There are some open questions:

• WriteThrough may fail if the item in the table is null. Should writeThrough in tables imply fs_forceWrite and required? This would guarantee that the writethrough element always had a spot in the buffer so writes could succeed.'

• Should we support setting the value of a struct that exists to null. This would require vtable updates and would make things odd:

  • Assert(table.Value is not null);
  • table.Value = null; // clears vtable and orphans a chunk of the buffer
  • table.Value = new Struct(); // no spot in the buffer for this now -- we don't know about that orphaned chunk any longer

[jamescourtney]

Alternatively, it may be possible to generate a "wrapper" struct that supports the writethrough metadata. This allows the "real" struct to continue to have the correct memory layout so it can get the benefits of MemoryMarshal serialization and deserialization, as well as support P/Invoke interop.

Imagine Vec3:

struct Vec3 (fs_writeThrough)
{
     X : float;
     Y : float;
     Z : float;
}

FlatSharp could generate this as:

[FlatBufferStruct, StructLayout(LayoutKind.Explicit)]
public struct Vec3
{
     // First 12 bytes are reserved for the FlatBuffer memory layout.
     [FieldOffset(0)] public float X;
     [FieldOffset(4)] public float Y;
     [FieldOffset(8)] public float Z;
}

public struct Vec3_WriteThrough
{
    private IInputBuffer? buffer;
    private int offset;

    public Vec3 Vec3 { get; }

    public int X
    {
        get => this.Vec3.X;
        set
        {
             this.Vec3.X = value;
             if (this.buffer is not null)
             {
                    default(SpanWriter).WriteFloat(value, offset, buffer.GetMemory());
              }
        }
    }
}

This approach is more flexible insofar as it doesn't require a bunch of special rules anywhere outside the struct code. Tables and vectors no longer need any special logic.

[TYoungSL]

WriteThrough may fail if the item in the table is null. Should writeThrough in tables imply fs_forceWrite and required? This would guarantee that the writethrough element always had a spot in the buffer so writes could succeed.'

Could issue a warning that without fs_forceWrite or required also specified, the field may throw a NullReferenceException (or a FlatSharp specific exception) if it is absent.

If the table's vtable struct field offset is zero or trimmed, manually throw instead of returning. In the case it's defaulted, that's still a problem (fs_forceWrite would solve).

Should be less work to throw. In most cases (like Vec3) the field should simply be required, though an example of usage we've come across would be an optional Matrix4x4. We ended up marking it required anyway but there are possibilities that it could be absent or defaulted. All of our Vector3-alikes tend to be in vectors themselves.

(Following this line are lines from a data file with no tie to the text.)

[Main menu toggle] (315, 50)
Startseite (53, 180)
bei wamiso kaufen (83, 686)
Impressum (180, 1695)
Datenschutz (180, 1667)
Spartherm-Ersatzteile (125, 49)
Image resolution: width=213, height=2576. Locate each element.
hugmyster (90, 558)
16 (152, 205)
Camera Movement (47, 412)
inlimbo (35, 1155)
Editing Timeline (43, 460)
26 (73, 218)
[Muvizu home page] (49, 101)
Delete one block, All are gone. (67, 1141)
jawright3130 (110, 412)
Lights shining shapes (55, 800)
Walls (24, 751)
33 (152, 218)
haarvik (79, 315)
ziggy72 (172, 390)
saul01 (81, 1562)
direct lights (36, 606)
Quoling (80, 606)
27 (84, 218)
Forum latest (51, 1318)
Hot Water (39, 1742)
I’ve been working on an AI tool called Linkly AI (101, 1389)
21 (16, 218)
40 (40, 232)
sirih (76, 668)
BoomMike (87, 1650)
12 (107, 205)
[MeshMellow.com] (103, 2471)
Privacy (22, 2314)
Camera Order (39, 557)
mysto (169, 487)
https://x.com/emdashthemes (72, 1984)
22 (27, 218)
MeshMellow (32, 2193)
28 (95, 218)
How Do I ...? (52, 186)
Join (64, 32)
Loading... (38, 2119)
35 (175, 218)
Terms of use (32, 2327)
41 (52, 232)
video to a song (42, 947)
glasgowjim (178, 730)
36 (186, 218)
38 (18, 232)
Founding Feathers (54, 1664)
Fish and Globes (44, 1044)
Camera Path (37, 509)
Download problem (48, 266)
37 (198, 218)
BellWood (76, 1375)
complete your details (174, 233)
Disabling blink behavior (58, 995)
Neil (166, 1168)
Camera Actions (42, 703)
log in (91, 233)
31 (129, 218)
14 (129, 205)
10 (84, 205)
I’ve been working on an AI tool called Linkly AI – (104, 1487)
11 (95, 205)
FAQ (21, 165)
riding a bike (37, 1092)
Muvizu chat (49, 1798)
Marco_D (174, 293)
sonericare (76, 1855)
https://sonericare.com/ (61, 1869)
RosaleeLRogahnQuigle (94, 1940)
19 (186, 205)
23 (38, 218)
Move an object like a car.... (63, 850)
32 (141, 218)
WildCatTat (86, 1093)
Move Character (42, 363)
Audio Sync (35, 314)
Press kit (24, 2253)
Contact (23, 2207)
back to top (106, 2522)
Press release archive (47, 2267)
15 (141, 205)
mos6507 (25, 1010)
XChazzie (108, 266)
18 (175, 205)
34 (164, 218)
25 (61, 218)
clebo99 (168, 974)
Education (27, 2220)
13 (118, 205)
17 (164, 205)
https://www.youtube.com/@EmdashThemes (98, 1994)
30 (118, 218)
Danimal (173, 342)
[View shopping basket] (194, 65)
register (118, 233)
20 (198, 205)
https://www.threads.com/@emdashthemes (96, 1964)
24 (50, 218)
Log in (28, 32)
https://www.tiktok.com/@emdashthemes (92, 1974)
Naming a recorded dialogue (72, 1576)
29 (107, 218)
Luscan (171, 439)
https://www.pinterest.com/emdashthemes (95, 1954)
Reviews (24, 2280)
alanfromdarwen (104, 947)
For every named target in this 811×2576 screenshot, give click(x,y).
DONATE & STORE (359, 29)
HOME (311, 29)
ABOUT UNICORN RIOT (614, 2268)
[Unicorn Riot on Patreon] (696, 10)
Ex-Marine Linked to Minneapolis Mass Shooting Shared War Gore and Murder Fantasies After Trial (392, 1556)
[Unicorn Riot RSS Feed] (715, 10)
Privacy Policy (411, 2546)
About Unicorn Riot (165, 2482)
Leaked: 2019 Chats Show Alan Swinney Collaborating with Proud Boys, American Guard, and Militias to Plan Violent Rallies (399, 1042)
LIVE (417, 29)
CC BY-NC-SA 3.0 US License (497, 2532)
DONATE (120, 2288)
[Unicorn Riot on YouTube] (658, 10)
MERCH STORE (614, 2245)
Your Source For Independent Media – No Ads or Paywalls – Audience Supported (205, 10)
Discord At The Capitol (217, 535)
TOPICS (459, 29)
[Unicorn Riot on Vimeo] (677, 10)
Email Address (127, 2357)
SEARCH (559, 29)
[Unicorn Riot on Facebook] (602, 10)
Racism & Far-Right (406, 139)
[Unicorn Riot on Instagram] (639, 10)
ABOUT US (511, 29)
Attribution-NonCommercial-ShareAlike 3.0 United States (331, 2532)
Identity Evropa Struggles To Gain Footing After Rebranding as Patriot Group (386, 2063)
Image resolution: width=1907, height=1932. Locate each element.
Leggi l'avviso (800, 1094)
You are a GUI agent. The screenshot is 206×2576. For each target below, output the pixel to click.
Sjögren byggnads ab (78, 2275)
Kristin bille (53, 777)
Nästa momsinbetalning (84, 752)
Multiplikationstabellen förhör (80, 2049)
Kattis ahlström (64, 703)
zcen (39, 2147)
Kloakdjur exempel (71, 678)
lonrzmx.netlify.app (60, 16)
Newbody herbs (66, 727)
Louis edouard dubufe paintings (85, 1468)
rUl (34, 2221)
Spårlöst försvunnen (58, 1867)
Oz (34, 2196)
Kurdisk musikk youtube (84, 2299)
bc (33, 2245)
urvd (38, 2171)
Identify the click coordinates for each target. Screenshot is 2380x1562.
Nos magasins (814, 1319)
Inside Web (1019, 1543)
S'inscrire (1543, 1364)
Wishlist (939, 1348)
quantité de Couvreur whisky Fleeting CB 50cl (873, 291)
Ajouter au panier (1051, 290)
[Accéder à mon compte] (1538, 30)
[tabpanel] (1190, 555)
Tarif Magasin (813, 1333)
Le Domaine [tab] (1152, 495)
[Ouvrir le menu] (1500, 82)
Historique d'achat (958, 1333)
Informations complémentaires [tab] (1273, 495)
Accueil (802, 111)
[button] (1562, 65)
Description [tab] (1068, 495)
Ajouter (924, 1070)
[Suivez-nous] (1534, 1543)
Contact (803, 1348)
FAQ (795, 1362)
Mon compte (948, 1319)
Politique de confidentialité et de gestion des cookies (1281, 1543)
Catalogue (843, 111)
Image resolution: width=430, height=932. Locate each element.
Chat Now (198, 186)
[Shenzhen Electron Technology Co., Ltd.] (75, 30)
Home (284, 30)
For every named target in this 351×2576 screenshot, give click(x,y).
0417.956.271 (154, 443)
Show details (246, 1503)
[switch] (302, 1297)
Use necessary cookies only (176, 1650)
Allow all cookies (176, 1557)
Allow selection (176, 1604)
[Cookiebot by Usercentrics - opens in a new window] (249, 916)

You can't actually imply required because another fbs compiler wouldn't have the same rule, you'd have to just yell at the user to add it.

[jamescourtney]

Good thoughts, thanks @TYoungSL!

I have some shower thoughts of my own. Writing them down before bed. Pardon the stream of consciousness here.

Quick review of how writethrough works with reference structs:

// You define this. Either via FBS file or via C#
[FlatBufferStruct]
public class SomeStruct
{
    [FlatBufferItem(0, WriteThrough = true)] public virtual int Foo { get; set; }
}

// Flatsharp builds this
public sealed class StructParser_abcd<TInputBuffer> : SomeStruct
    where TInputBuffer : IInputBuffer
{
      private IInputBuffer inputBuffer;
      private int offset;

      public override int Foo
      {
            get => this._foo;
            set
            {
                  this._foo = value;
                  WriteInt(value, inputBuffer, offset);
            }
       }
}

This is a useful design that works because subclassing allows FlatSharp to add extra information to the deserialized object to enable writethrough semantics that are transparent to the user. The user never sees the StructParser_abcd class. The other nice aspect of the design is that tables/vectors/unions don't treat a struct any differently if it is writethrough-enabled. It is self-contained and handles its own semantics. The reason I present this here is just to illustrate why we have to be creative with value structs.

Challenges/constraints:

• No inheritance
• Structs with LayoutKind.Explicit cannot have reference types embedded in them, which means no IInputBuffer. They also cannot be generic.
• LayoutKind.Explicit buys a lot in terms of performance, especially with larger structs and struct vectors. We need to keep it.
• Keep semantics of containers not caring if a value struct is writethrough enabled. I want to avoid turning the code into soup.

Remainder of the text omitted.